+++ STUDY MATERIAL

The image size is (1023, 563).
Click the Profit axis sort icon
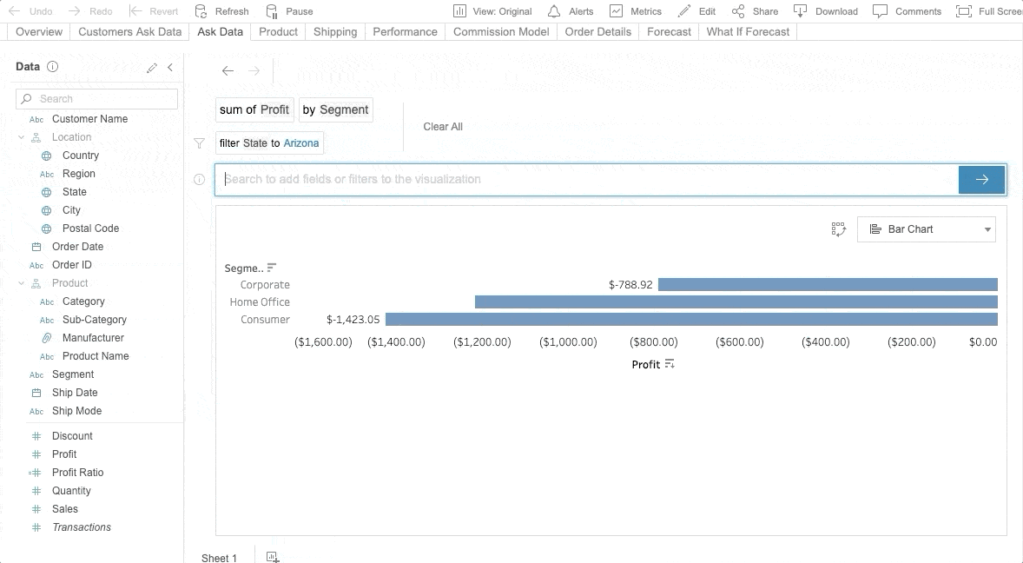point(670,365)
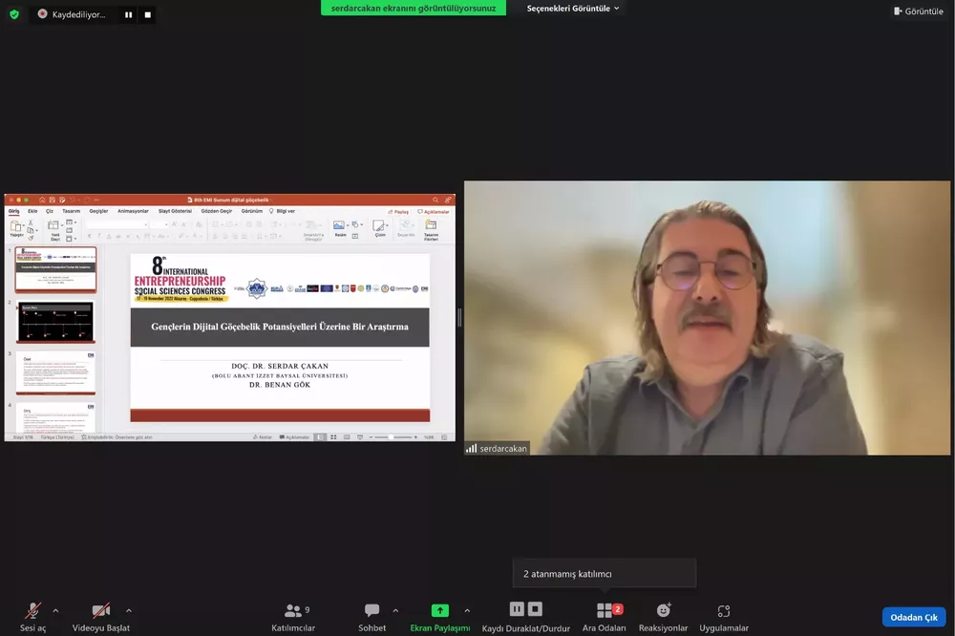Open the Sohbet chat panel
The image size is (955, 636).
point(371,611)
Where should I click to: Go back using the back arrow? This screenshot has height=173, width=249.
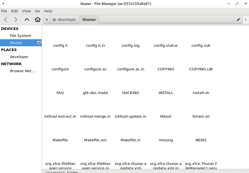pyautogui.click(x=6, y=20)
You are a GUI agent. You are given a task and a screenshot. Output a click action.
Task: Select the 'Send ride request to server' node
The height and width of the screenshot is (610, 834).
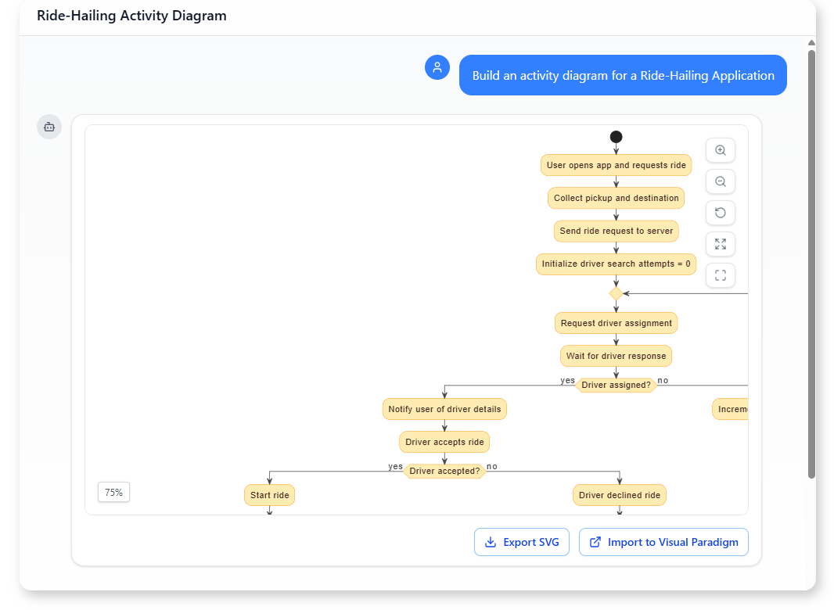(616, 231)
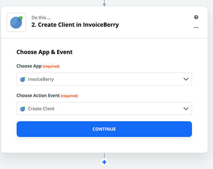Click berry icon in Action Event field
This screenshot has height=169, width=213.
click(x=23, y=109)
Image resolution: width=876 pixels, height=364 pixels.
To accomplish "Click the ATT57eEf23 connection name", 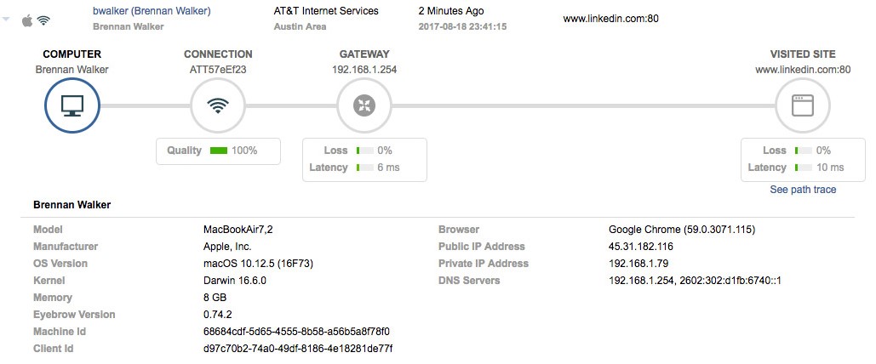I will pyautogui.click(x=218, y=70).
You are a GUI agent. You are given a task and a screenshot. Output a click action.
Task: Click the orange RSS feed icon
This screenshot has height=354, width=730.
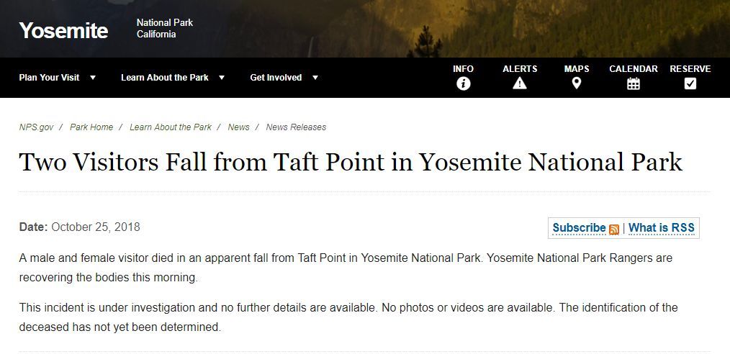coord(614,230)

++++++
+++ STUDY MATERIAL

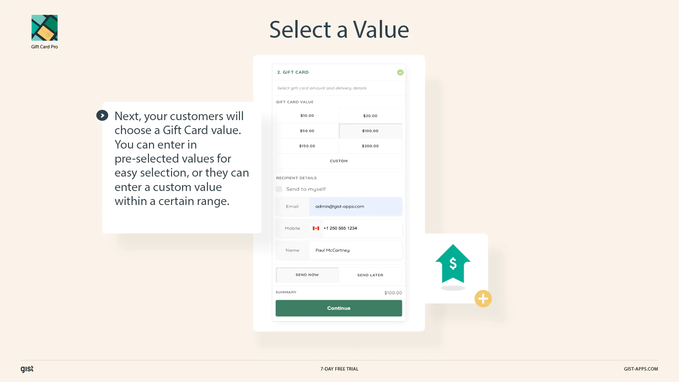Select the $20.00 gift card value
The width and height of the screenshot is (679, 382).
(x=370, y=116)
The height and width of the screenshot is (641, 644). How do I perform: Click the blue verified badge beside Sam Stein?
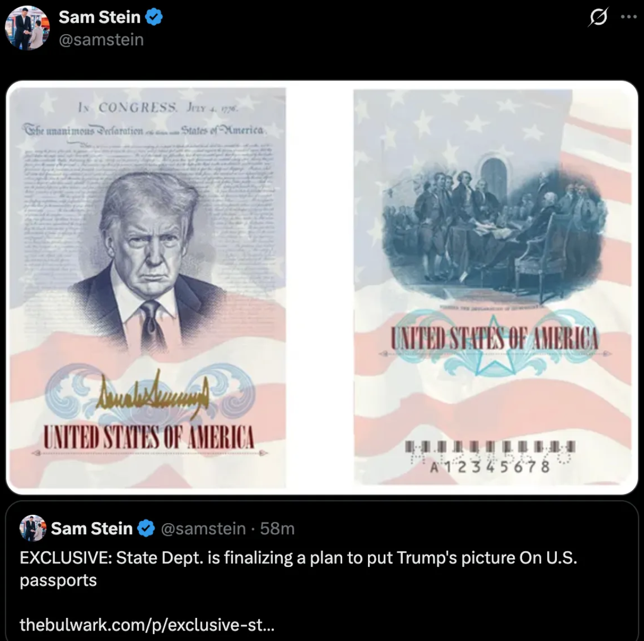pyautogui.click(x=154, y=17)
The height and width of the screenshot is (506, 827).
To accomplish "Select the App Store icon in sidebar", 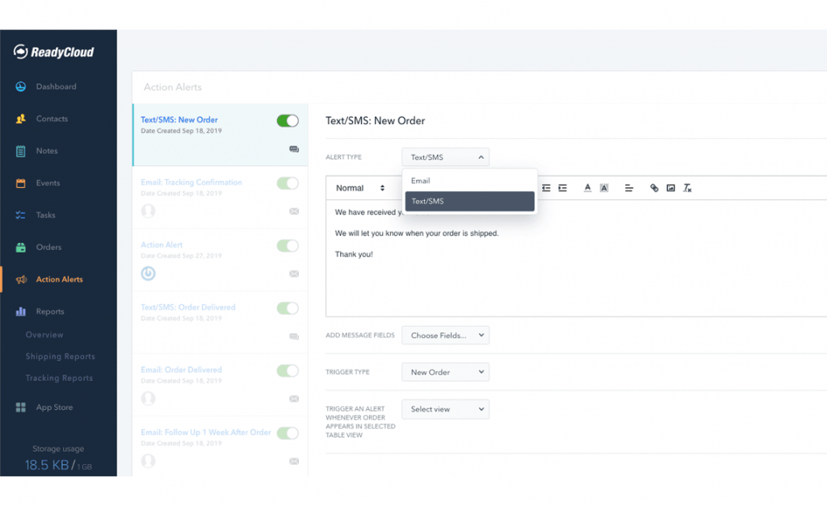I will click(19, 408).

++++++
+++ STUDY MATERIAL

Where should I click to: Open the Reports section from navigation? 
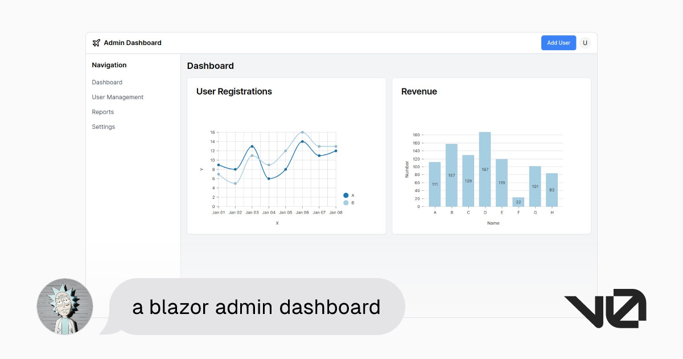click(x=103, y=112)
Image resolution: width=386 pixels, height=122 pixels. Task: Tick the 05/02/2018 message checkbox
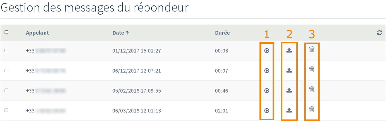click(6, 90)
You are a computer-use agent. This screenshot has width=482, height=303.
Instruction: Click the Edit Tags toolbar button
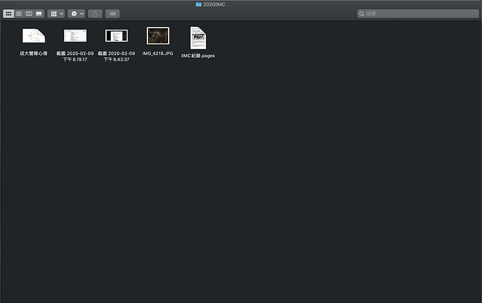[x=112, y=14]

++++++

■ TASK OBJECTIVE ■
In the material above, which lines fall between the one holding "The image size is (1023, 563)." and the one holding "Image resolution: width=876", inclusive? Print exactly those, with the pictures left out.

■ YOUR RESPONSE ■
The image size is (1023, 563).
Click the Profit axis sort icon
point(670,365)
Open the Sohbet chat panel
The image size is (955, 636).
point(371,611)
Where should I click to: Go back using the back arrow? This screenshot has height=173, width=249.
pyautogui.click(x=6, y=20)
You are a GUI agent. You are given a task and a screenshot. Output a click action.
Task: Select the 'Send ride request to server' node
The height and width of the screenshot is (610, 834).
(616, 231)
Click berry icon in Action Event field
This screenshot has height=169, width=213.
click(x=23, y=109)
Image resolution: width=876 pixels, height=364 pixels.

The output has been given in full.